Dataset entries:
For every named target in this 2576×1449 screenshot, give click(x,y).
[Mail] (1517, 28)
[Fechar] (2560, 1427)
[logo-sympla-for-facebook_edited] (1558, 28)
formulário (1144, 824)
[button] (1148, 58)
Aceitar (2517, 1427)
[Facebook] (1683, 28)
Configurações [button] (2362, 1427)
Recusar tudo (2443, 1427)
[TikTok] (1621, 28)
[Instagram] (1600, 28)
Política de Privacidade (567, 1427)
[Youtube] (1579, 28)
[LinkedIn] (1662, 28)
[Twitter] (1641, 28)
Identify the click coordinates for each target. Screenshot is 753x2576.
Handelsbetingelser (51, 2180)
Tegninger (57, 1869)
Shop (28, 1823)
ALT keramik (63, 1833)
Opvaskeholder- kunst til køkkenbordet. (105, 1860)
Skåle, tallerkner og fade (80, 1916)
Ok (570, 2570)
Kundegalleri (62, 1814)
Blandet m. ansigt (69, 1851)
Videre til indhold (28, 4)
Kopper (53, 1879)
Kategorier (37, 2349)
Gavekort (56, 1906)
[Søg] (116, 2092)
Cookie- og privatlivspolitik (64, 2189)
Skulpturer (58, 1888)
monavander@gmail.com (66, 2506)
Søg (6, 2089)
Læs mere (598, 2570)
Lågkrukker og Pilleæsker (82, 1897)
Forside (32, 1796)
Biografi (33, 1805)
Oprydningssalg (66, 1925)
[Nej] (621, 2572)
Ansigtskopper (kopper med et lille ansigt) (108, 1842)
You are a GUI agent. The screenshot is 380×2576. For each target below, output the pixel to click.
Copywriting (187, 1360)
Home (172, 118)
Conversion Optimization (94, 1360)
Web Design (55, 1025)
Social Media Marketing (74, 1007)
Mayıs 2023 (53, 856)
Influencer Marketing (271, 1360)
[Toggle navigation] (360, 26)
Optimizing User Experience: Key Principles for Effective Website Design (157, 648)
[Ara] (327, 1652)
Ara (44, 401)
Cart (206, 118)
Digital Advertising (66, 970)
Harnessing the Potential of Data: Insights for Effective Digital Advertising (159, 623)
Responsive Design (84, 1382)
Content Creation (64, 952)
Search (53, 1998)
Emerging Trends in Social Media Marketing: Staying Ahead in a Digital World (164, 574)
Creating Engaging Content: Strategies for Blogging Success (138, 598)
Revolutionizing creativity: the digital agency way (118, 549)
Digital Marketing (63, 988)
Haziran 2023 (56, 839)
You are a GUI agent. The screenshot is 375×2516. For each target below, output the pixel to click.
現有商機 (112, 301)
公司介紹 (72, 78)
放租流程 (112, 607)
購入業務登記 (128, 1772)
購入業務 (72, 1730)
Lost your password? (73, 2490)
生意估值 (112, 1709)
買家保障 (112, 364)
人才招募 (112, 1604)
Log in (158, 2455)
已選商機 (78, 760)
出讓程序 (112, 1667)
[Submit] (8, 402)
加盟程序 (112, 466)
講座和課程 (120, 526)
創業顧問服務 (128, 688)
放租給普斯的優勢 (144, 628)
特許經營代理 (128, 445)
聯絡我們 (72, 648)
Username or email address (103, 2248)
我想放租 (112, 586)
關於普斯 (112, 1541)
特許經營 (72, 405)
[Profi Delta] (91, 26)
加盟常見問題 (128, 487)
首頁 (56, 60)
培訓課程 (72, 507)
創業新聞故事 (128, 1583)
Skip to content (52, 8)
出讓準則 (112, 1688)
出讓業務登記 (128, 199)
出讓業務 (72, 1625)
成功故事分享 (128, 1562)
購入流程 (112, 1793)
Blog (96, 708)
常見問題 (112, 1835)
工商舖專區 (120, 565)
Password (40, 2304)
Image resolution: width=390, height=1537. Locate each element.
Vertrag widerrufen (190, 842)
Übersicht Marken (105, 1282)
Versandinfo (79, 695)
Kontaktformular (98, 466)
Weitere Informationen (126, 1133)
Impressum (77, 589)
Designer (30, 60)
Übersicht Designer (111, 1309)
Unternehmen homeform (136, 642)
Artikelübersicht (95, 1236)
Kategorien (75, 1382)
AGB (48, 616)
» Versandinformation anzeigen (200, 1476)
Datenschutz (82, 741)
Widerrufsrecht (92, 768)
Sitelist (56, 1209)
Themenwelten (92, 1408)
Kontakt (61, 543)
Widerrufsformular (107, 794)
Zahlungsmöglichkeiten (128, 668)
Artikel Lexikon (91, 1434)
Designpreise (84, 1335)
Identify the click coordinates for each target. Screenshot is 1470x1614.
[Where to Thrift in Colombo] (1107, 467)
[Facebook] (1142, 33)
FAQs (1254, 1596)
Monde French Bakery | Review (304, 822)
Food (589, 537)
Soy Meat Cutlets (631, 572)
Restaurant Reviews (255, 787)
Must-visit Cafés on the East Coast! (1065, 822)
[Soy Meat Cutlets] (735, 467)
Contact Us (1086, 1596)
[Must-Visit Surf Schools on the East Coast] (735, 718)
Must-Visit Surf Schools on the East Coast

### Problem statement
Copy out, exactly and alone, the lines of the entries above between the ones holding "關於普斯 (112, 1541)" and "Food (589, 537)", inclusive.

### Solved exercise
關於普斯 (112, 1541)
特許經營 (72, 405)
[Profi Delta] (91, 26)
加盟常見問題 (128, 487)
首頁 (56, 60)
培訓課程 (72, 507)
創業新聞故事 (128, 1583)
Skip to content (52, 8)
出讓準則 (112, 1688)
出讓業務登記 (128, 199)
出讓業務 (72, 1625)
成功故事分享 (128, 1562)
購入流程 (112, 1793)
Blog (96, 708)
常見問題 (112, 1835)
工商舖專區 (120, 565)
Password (40, 2304)
Image resolution: width=390, height=1537. Locate each element.
Vertrag widerrufen (190, 842)
Übersicht Marken (105, 1282)
Versandinfo (79, 695)
Kontaktformular (98, 466)
Weitere Informationen (126, 1133)
Impressum (77, 589)
Designer (30, 60)
Übersicht Designer (111, 1309)
Unternehmen homeform (136, 642)
Artikelübersicht (95, 1236)
Kategorien (75, 1382)
AGB (48, 616)
» Versandinformation anzeigen (200, 1476)
Datenschutz (82, 741)
Widerrufsrecht (92, 768)
Sitelist (56, 1209)
Themenwelten (92, 1408)
Kontakt (61, 543)
Widerrufsformular (107, 794)
Zahlungsmöglichkeiten (128, 668)
Artikel Lexikon (91, 1434)
Designpreise (84, 1335)
Identify the click coordinates for each target. Screenshot is 1470x1614.
[Where to Thrift in Colombo] (1107, 467)
[Facebook] (1142, 33)
FAQs (1254, 1596)
Monde French Bakery | Review (304, 822)
Food (589, 537)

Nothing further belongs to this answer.